Haircut, honesty, and other words with a silent "H"

I got a haircut. I shake my head and it doesn't move. However, at least it's not in my eyes, and it will probably be great in a few weeks. I swear, if I ever become a stand-up comedian, my only routine will be about the haircut questionnaire.

"What can I do for you today?" umm... cut my hair?
"How would you like it?" awesome. I would like my hair to look awesome. Sometimes it does. Sort of windswept across my forehead and a little curly in the back, as if to say, I don't care about hairstyles, but I was just like windsurfing or, I dunno, mountain biking, or something else badass.
(awkward pause)
Okay, I guess I know how I would like it: shorter than it is right now. But not too short! Ohmygod not too short! Do not cut my hair too short! I like preserving this little vestige of counterculturalism by having hair that's a little ruffy at the edges.
At this point it's either "okay" (and they cut it too short) or "well, how much shorter?" uhh... a half inch? Three centimeters? Look, I don't know. It just used to be pretty good, maybe two weeks ago, and now it's too long and in my eyes.
Oh, and this part!
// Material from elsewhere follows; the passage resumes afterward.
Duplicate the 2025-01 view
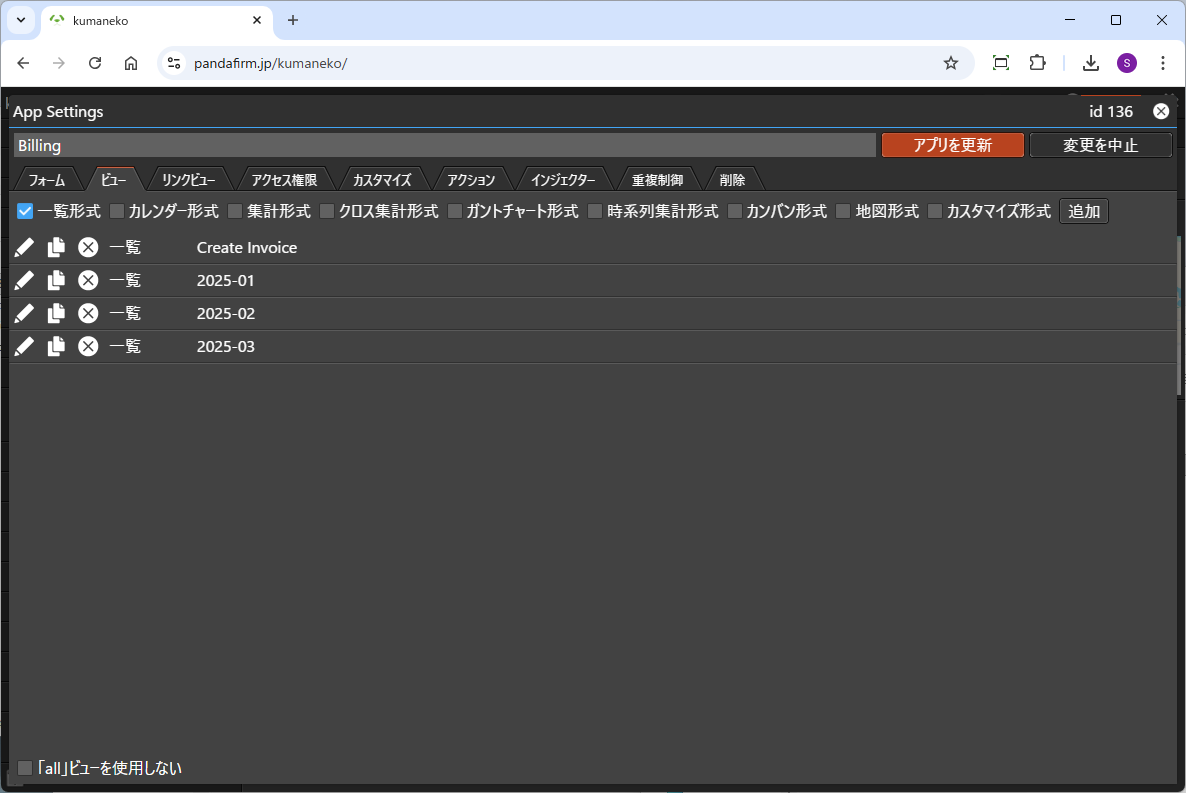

You know, I always part it at like 40% across my head. That's unintentional! See, I've been experimenting. Some days, I've gone with 50%. It kinda makes me look like a grade schooler. Some days, I go with 20%, or even 10%! Then I look like a coolman for sure! Or maybe a combed-over businessman. Yuck. Hey, by the way, I don't want to look like a businessman. I cannot think of an occasion in my life where I would like to look like a businessman.
Even more generally than this part, though! I would like to experiment with my hair. Do something crazy! Something wild! I mean, not like a mohawk, or a buzz cut (I like it longish), and I don't want to put hair products in it, and uh, well, I don't know. Something different?
(puzzled look)
Umm... okay. Just cut it shorter. *sigh*

See, what I should say is "cut it like a hipster," except nobody would know what that means, because no real hipster with a hipster haircut would ever admit that their haircut is a hipster haircut.

On another note, which is actually related, albeit tangentially, it's come to my attention that I've written a few posts/comments/etc. recently, playing the devil's advocaat. I should stop that. This blog should be about my thoughts, not "what someone might someday think of my thoughts." In fact, my life should be more about what I like, not how I will respond if someone criticizes what I like. A little less self-preserving hipster irony! It's too tiring!

Tuesday, November 04, 2008

Whoo hah!

This is great!

Sound Transit Prop. 1 passed, meaning light rail is coming to Seattle!
The levies for upkeep of Pike Place Market and parks both passed.
The HOV lanes nonsense failed.
Governor Gregoire is projected to win over Rossi (still too close to officially call, though.)
Still pulling for Randy Dorn and Peter Goldmark, two minor state officials who were notably better for their spots than their opponents, but their races are very close with about half the votes in.
Dems picked up seats in the House and Senate. (I guess that's good?)

Oh. And, uh, That One.

I will say I'm super excited about all this, and then I will not talk about politics for like a year. But man, I'm super excited about all this!

On election day, I have this to say:

Calm down. If Obama wins, don't get all bitchy.

Hey, I saw that! Your smile! It got all smug! This applies to you too, Democrats!

I figured one nice thing about Obama would be that maybe if he runs, or wins, half the country wouldn't hate the other half of the country. Well, I don't know how that's turning out. But please, no matter how this all goes, no matter who you support, take a lesson from grade school (one that I had just as hard a time learning than you, I assure you) and win and lose gracefully.